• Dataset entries
——————————

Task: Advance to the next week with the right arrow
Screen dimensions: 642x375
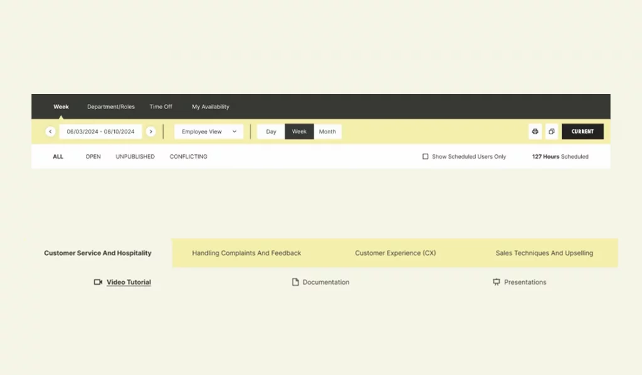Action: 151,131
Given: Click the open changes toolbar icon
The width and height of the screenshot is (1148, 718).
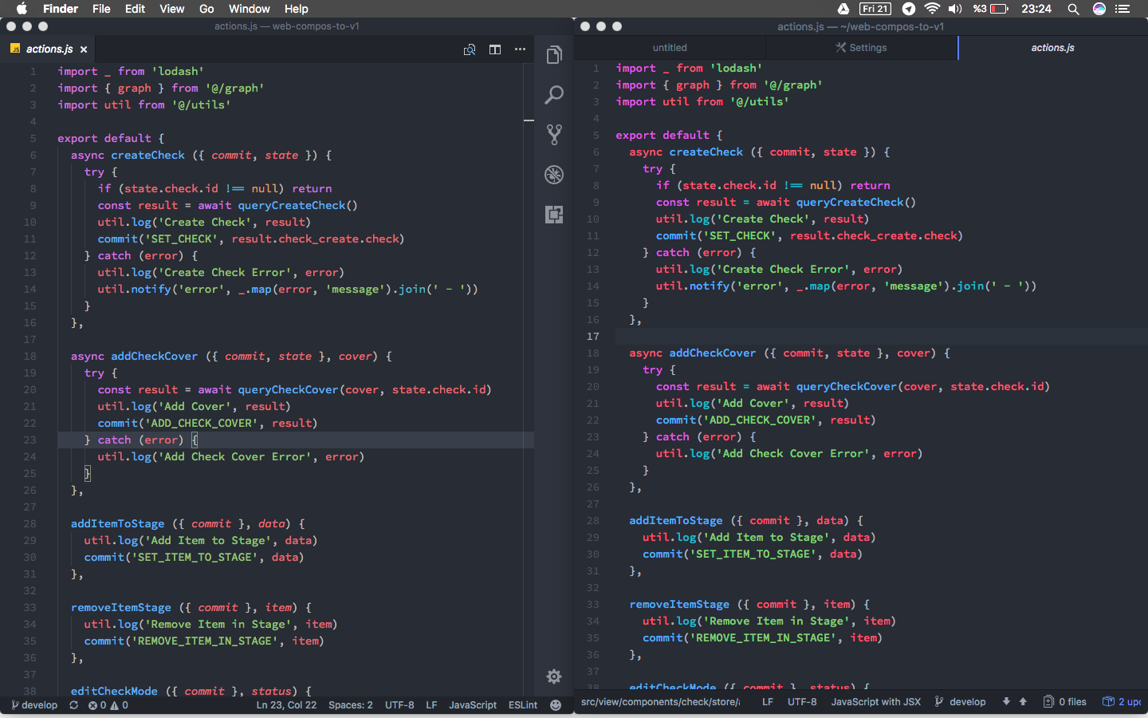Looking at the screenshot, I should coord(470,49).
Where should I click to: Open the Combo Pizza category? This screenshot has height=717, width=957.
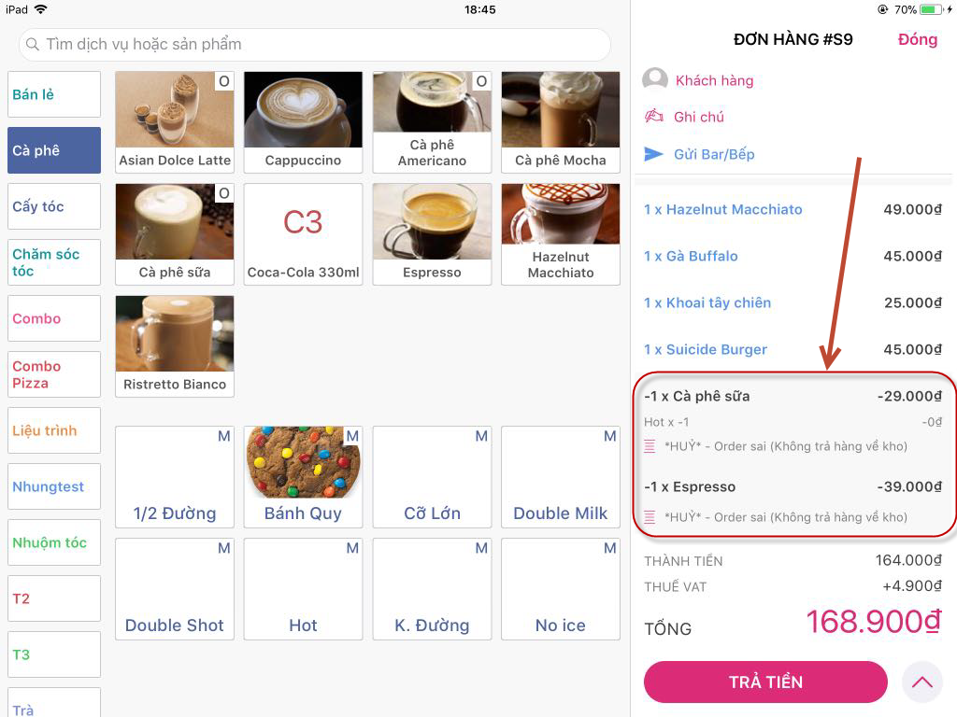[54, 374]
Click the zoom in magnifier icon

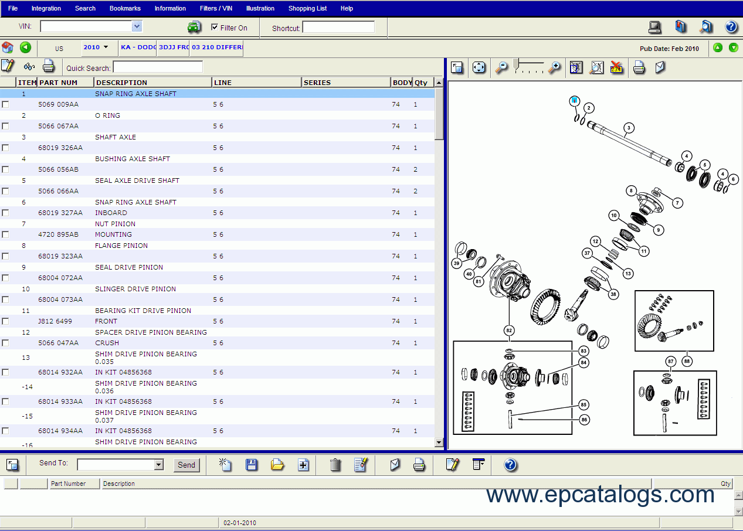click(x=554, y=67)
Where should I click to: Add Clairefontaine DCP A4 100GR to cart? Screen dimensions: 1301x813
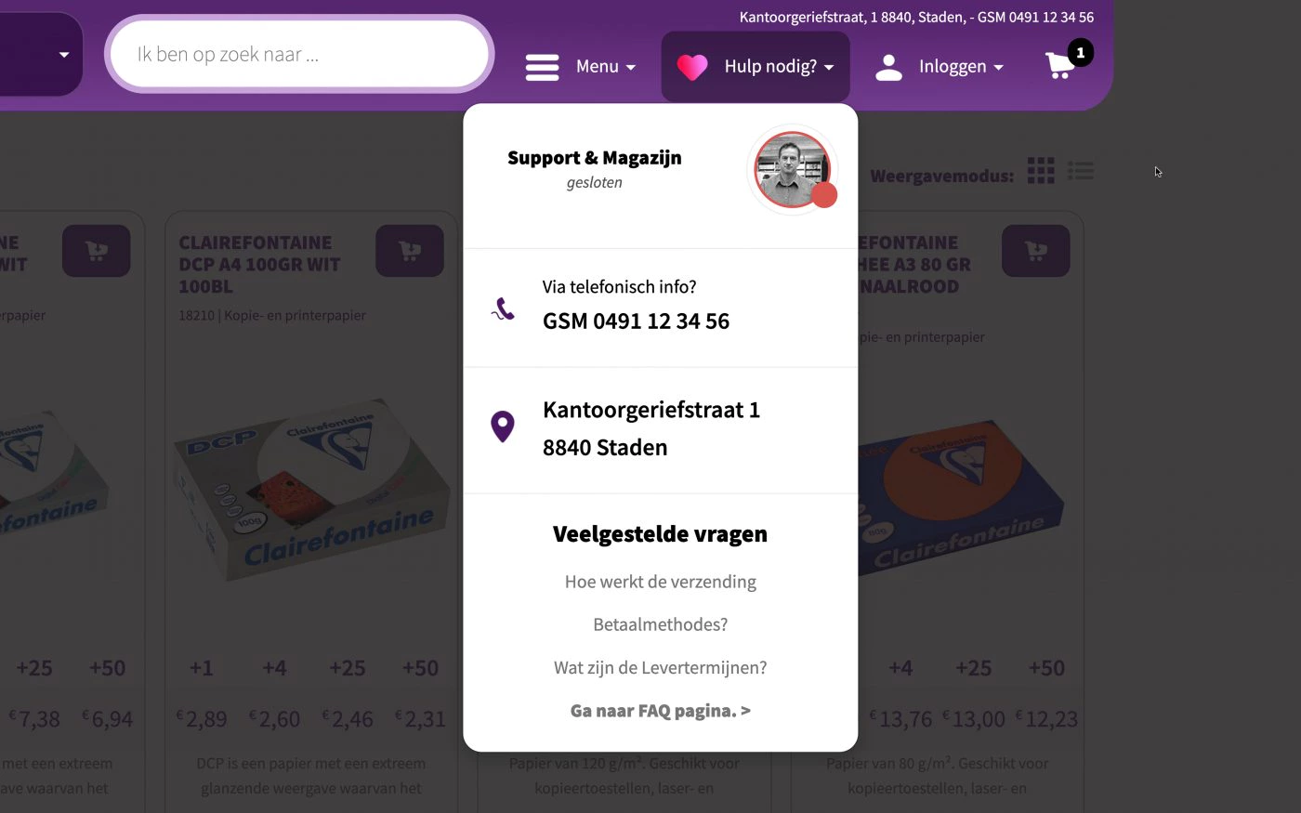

——————————

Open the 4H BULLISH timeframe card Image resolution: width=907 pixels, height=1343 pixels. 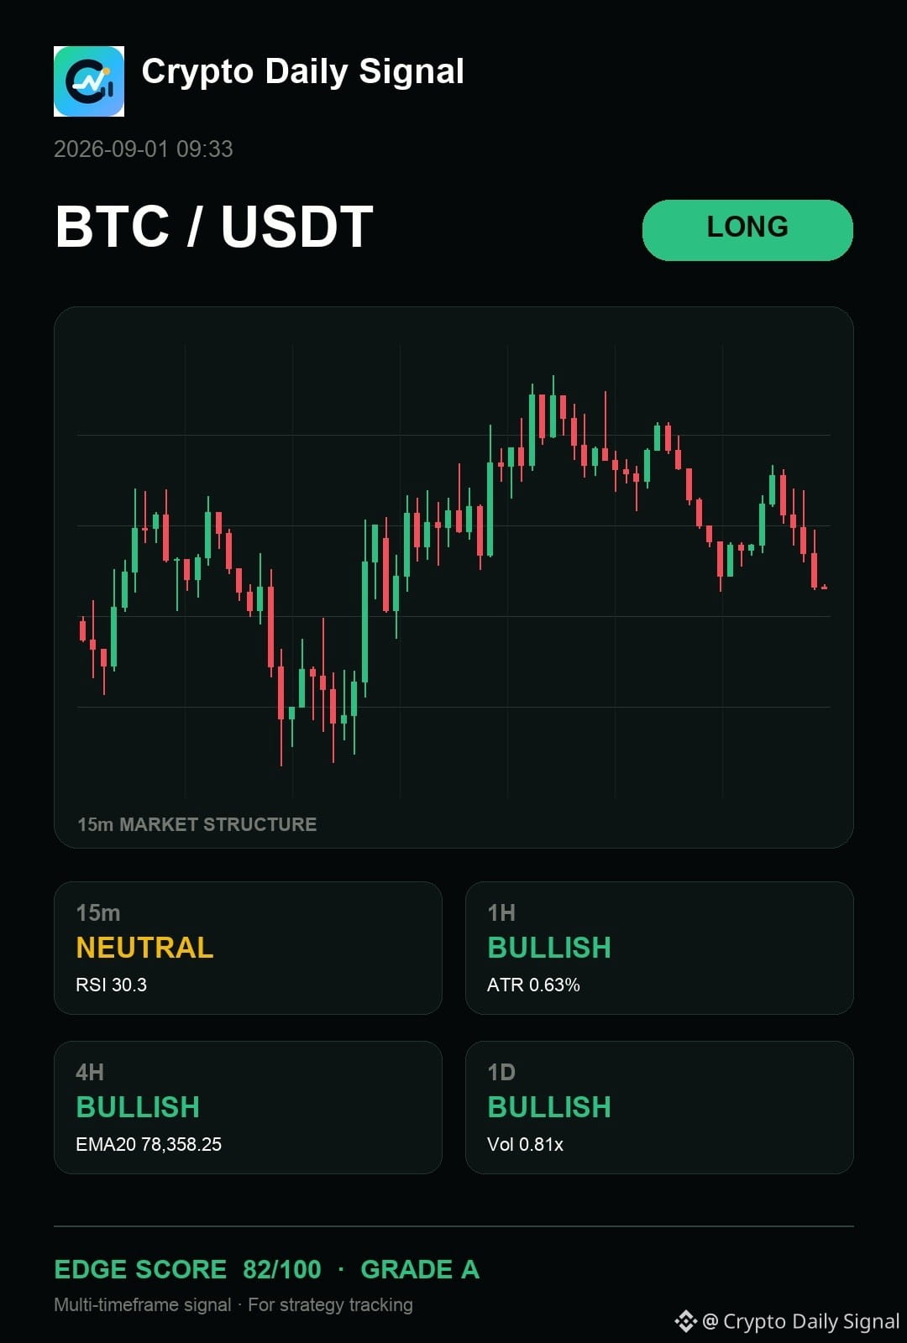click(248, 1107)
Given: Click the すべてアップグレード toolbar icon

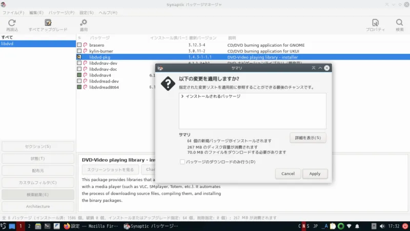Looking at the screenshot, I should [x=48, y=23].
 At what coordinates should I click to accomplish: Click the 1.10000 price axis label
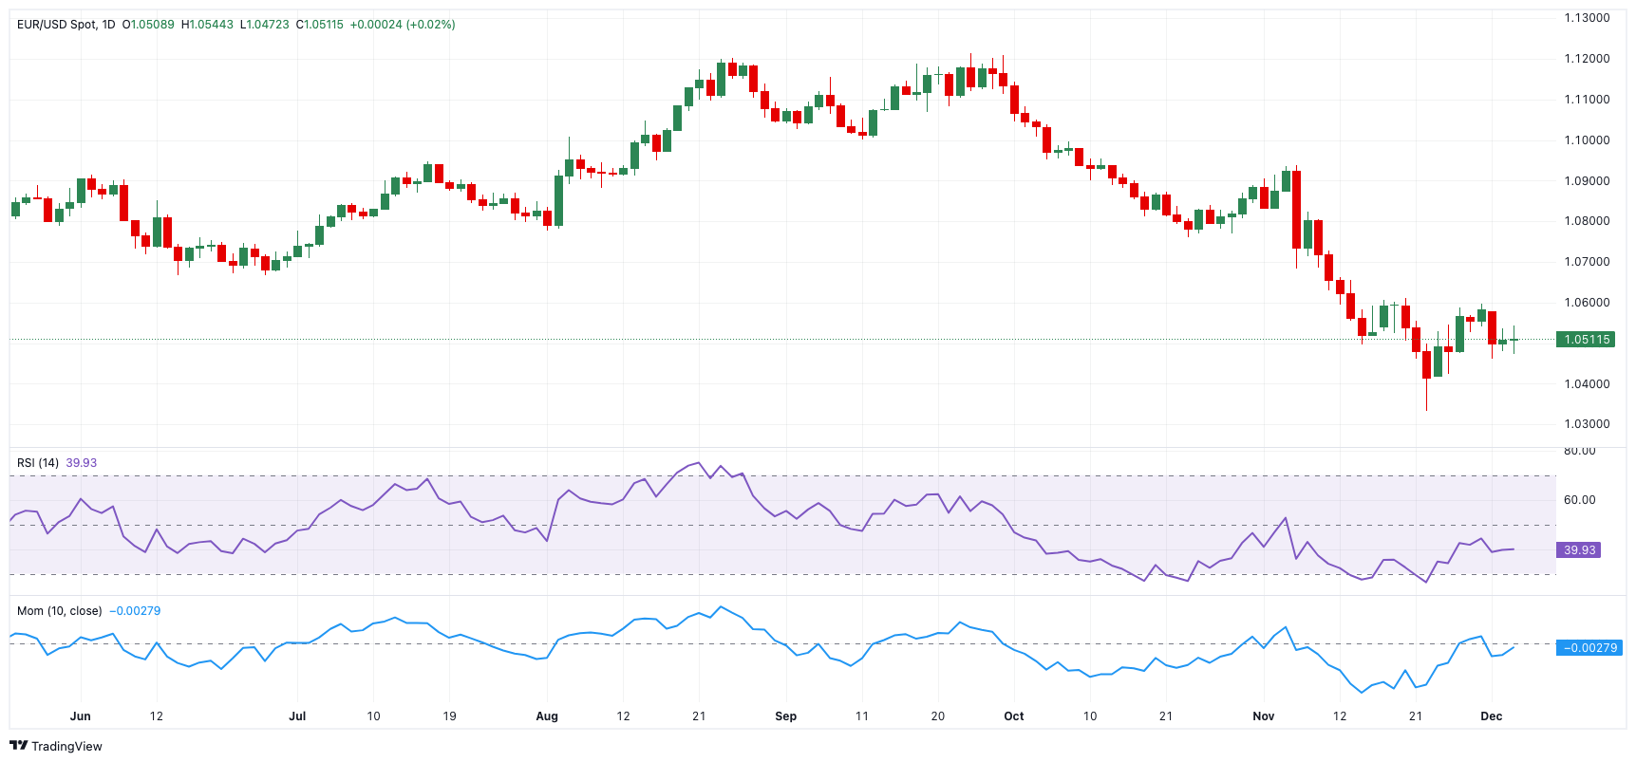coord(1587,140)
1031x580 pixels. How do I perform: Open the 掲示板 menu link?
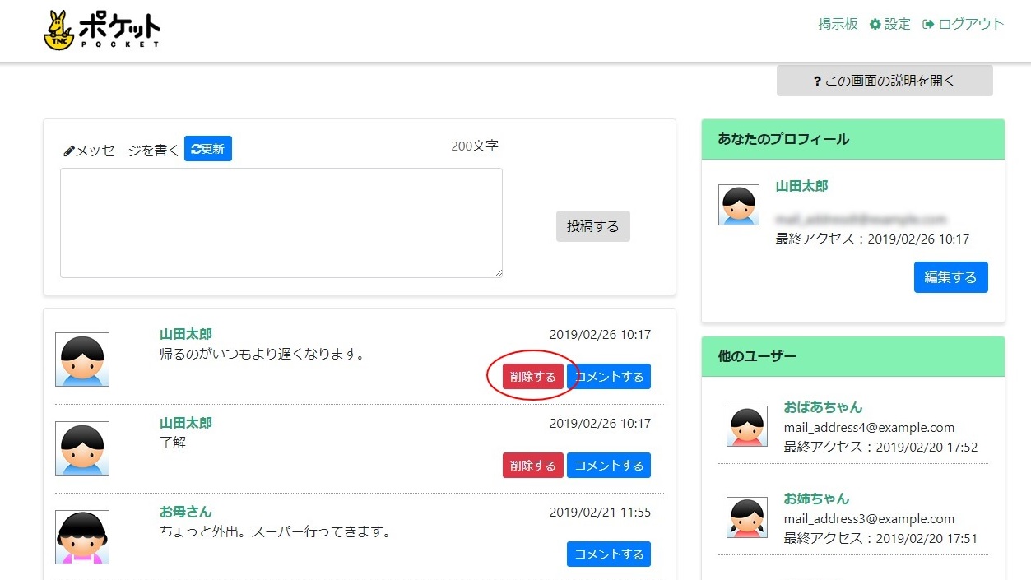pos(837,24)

——————————

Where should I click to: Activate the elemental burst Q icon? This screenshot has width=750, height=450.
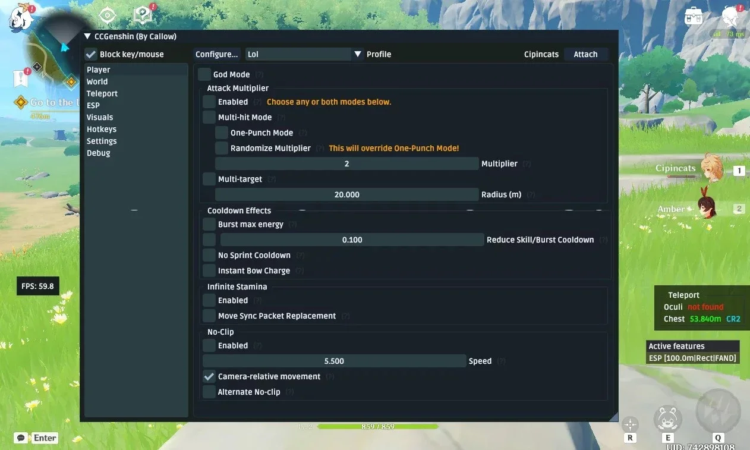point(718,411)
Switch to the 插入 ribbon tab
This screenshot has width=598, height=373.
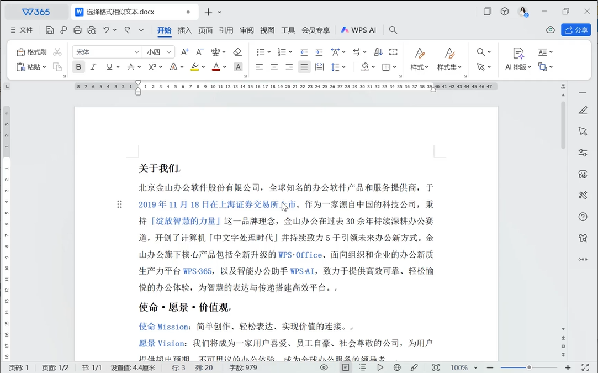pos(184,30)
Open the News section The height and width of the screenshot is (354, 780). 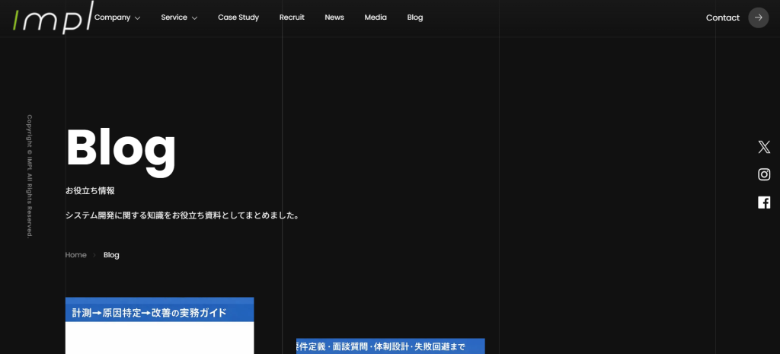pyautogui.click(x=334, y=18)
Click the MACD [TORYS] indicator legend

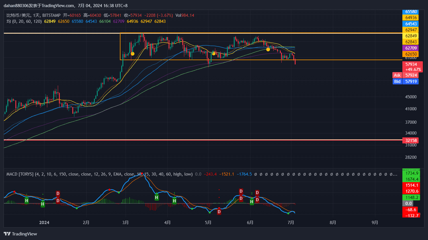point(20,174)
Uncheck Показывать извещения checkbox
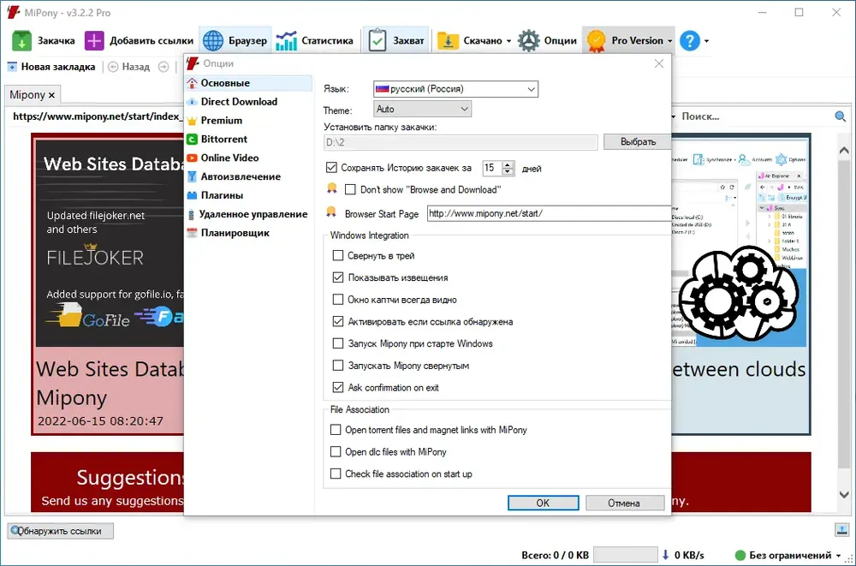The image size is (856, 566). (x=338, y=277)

——————————

Give the lines above again exactly, from the one containing "Task: Advance to" to the one containing "Where should I click to: Add", both included, but leave out the pictures.

• Reply
Task: Advance to the next week with the right arrow
Screen dimensions: 642x375
Action: 151,131
Given: Click the open changes toolbar icon
The width and height of the screenshot is (1148, 718).
Looking at the screenshot, I should coord(470,49).
Where should I click to: Open the Combo Pizza category? This screenshot has height=717, width=957.
[54, 374]
Click the zoom in magnifier icon

click(x=554, y=67)
Where should I click to: Add Clairefontaine DCP A4 100GR to cart? Screen dimensions: 1301x813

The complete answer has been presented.